Data to process:
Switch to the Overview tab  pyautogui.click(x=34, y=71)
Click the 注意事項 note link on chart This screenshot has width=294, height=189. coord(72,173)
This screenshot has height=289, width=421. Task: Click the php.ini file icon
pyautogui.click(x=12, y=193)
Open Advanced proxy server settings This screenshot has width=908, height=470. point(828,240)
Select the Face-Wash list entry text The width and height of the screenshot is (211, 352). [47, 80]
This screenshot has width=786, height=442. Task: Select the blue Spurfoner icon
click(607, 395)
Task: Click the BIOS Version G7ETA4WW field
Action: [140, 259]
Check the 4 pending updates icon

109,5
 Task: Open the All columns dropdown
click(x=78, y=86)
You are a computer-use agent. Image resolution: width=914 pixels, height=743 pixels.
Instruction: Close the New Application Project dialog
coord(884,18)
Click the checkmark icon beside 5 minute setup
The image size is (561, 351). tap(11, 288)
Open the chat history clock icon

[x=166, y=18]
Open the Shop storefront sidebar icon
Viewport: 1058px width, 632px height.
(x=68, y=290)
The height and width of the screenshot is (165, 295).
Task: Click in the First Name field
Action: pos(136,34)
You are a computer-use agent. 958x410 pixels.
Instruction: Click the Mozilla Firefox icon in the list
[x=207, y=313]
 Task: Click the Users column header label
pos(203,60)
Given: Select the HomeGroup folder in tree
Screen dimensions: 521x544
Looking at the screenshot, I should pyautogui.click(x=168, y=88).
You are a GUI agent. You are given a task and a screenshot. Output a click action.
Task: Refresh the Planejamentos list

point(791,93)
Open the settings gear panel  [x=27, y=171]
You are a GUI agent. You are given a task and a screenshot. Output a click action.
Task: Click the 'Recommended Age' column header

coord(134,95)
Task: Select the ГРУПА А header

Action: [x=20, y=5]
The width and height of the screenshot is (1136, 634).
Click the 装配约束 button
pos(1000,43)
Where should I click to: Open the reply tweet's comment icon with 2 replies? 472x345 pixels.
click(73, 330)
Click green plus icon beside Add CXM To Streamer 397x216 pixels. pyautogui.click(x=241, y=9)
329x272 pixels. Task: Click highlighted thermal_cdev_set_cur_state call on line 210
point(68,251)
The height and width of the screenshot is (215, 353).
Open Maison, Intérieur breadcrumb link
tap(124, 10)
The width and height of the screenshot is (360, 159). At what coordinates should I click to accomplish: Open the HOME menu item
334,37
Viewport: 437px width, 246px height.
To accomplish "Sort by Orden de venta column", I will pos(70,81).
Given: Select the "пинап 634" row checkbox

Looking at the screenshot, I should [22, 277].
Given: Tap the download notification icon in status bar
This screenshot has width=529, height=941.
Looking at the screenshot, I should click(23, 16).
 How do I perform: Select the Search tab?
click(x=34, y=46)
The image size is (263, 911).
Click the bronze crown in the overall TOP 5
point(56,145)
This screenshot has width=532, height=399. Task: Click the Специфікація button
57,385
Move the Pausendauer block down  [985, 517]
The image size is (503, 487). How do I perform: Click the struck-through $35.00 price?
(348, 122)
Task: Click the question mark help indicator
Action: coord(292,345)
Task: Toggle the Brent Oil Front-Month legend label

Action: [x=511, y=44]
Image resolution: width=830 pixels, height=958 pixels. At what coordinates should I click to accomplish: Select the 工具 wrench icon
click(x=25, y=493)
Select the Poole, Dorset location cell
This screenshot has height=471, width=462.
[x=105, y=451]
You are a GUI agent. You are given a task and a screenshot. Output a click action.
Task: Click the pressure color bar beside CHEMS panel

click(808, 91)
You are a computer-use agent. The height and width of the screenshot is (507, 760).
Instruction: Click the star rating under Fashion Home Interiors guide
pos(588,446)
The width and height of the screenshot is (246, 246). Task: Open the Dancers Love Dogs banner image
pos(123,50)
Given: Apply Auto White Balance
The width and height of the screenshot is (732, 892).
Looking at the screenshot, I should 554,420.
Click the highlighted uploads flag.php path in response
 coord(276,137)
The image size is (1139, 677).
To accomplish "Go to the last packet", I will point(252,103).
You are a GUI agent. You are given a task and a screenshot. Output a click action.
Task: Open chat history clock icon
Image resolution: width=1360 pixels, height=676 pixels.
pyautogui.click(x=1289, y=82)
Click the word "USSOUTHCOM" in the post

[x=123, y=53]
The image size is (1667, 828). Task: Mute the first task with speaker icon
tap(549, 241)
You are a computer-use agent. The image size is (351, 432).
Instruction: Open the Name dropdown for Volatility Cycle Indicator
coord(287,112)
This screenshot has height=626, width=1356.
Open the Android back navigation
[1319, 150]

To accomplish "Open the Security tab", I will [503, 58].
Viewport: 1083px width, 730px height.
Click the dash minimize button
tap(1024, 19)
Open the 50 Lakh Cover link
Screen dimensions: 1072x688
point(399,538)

What you have to do: Each line above that contains the word "will" should be copied.

The answer:
To accomplish "Sort by Orden de venta column", I will pos(70,81).
To accomplish "Go to the last packet", I will point(252,103).
To accomplish "Open the Security tab", I will [503, 58].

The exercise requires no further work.